HI,
I recently obtained TCGA VCF files to search for germline variants. The variants were called by Washington University using several callers i.e Samtools, Sniper, Varscan, and strelka , which were separately lumped into one VCF file. Upon checking the files, most of the variants called by all callers except Varscan are uninformative . So I can only annotate variants that were called by Varscan.

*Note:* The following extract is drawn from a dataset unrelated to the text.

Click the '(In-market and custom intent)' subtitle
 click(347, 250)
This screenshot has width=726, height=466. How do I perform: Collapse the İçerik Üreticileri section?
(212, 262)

This is how the variant header looks like :
CHROM POS ID REF ALT QUAL FILTER INFO FORMAT TCGA-PG-A914-01A-11D-A37N-09 TCGA-PG-A914-01A-11D-A37N-09-[Samtools] TCGA-PG-A914-10A-01D-A37N-09 TCGA-PG-A914-10A-01D-A37N-09-[Sniper] TCGA-PG-A914-01A-11D-A37N-09-[Sniper] TCGA-PG-A914-10A-01D-A37N-09-[VarscanSomatic] TCGA-PG-A914-01A-11D-A37N-09-[VarscanSomatic] TCGA-PG-A914-10A-01D-A37N-09-[Strelka] TCGA-PG-A914-01A-11D-A37N-09-[Strelka]
The problem comes when the format column is not consistent. These are all the formats in the VCF files.

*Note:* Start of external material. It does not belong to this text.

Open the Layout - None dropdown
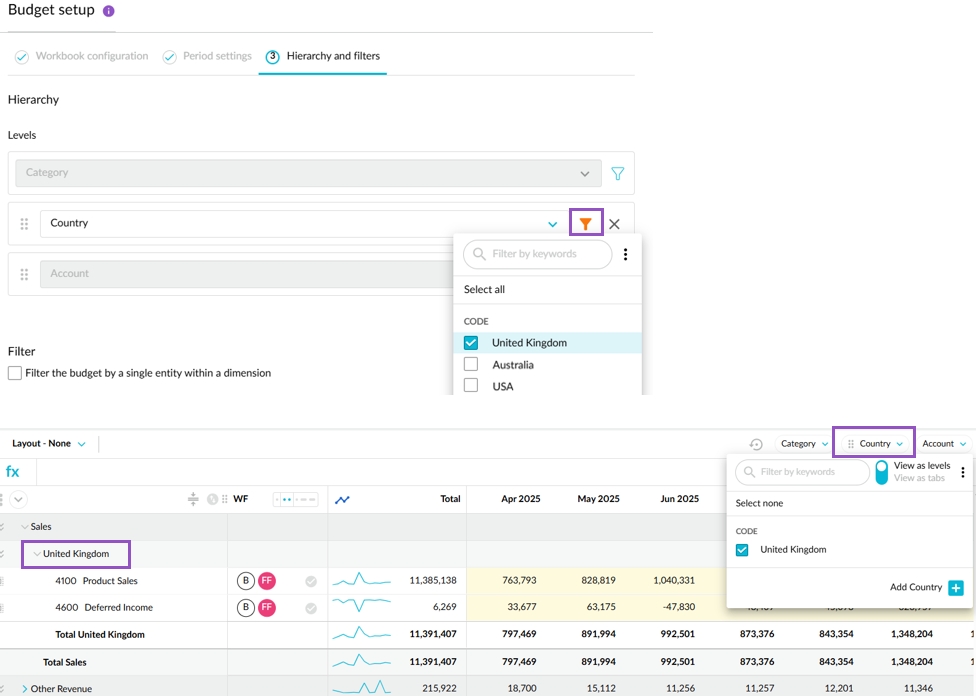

GT:IGT:DP:DP4:BCOUNT:GQ:JGQ:VAQ:BQ:MQ:AMQ:SS:SSC:FT:FA:AD:FDP:SDP:SUBDP:AU:CU:GU:TU GT:GQ:DP:BQ:MQ:AD:FA:VAQ:SS:FT:IGT:DP4:BCOUNT:JGQ:AMQ:SSC:FDP:SDP:SUBDP:AU:CU:GU:TU GT:DP:DP4:BQ:FA:VAQ:SS:FT:AD:FDP:SDP:SUBDP:AU:CU:GU:TU:GQ:MQ:IGT:BCOUNT:JGQ:AMQ:SSC GT:GQ:DP:BQ:MQ:AD:FA:VAQ:SS:FT:DP4:FDP:SDP:SUBDP:AU:CU:GU:TU GT:IGT:DP:DP4:BCOUNT:GQ:JGQ:VAQ:BQ:MQ:AMQ:SS:SSC:FT:AD:FDP:SDP:SUBDP:AU:CU:GU:TU:FA GT:DP:DP4:BQ:FA:VAQ:SS:FT:AD:FDP:SDP:SUBDP:AU:CU:GU:TU:GQ:MQ GT:GQ:DP:BQ:MQ:AD:FA:VAQ:SS:FT:IGT:DP4:BCOUNT:JGQ:AMQ:SSC GT:DP:DP4:BQ:FA:VAQ:SS:FT:AD:FDP:SDP:SUBDP:AU:CU:GU:TU GT:GQ:DP:BQ:MQ:AD:FA:VAQ:SS:FT:FDP:SDP:SUBDP:AU:CU:GU:TU:DP4 GT:AD:BQ:SS:DP:FDP:SDP:SUBDP:AU:CU:GU:TU:FT:DP4:FA:VAQ:GQ:MQ:IGT:BCOUNT:JGQ:AMQ:SSC GT:DP:DP4:BQ:FA:VAQ:SS:FT:AD:FDP:SDP:SUBDP:AU:CU:GU:TU:IGT:BCOUNT:GQ:JGQ:MQ:AMQ:SSC GT:IGT:DP:DP4:BCOUNT:GQ:JGQ:VAQ:BQ:MQ:AMQ:SS:SSC:FT:AD:FA:FDP:SDP:SUBDP:AU:CU:GU:TU GT:IGT:DP:DP4:BCOUNT:GQ:JGQ:VAQ:BQ:MQ:AMQ:SS:SSC:FT:FA GT:AD:BQ:SS:DP:FDP:SDP:SUBDP:AU:CU:GU:TU:FT:DP4:FA:VAQ GT:DP:DP4:BQ:FA:VAQ:SS:FT:GQ:MQ:AD:IGT:BCOUNT:JGQ:AMQ:SSC GT:IGT:DP:DP4:BCOUNT:GQ:JGQ:VAQ:BQ:MQ:AMQ:SS:SSC:FT:AD:FA GT:AD:BQ:SS:DP:FDP:SDP:SUBDP:AU:CU:GU:TU:FT:DP4:FA:VAQ:GQ:MQ GT:DP:DP4:BQ:FA:VAQ:SS:FT:IGT:BCOUNT:GQ:JGQ:MQ:AMQ:SSC GT:AD:BQ:SS:DP:FDP:SDP:SUBDP:AU:CU:GU:TU:FT:DP4:FA:VAQ:IGT:BCOUNT:GQ:JGQ:MQ:AMQ:SSC GT:DP:DP4:BQ:FA:VAQ:SS:FT:IGT:BCOUNT:GQ:JGQ:MQ:AMQ:SSC:AD GT:GQ:DP:BQ:MQ:AD:FA:VAQ:SS:FT:DP4 GT:DP:DP4:BQ:FA:VAQ:SS:FT GT:DP:DP4:BQ:FA:VAQ:SS:FT:GQ:MQ:AD
I'm not too sure what are the strategies to annotate these kind of VCF files and would really appreciate any help if you have encountered this kind of VCF formatting.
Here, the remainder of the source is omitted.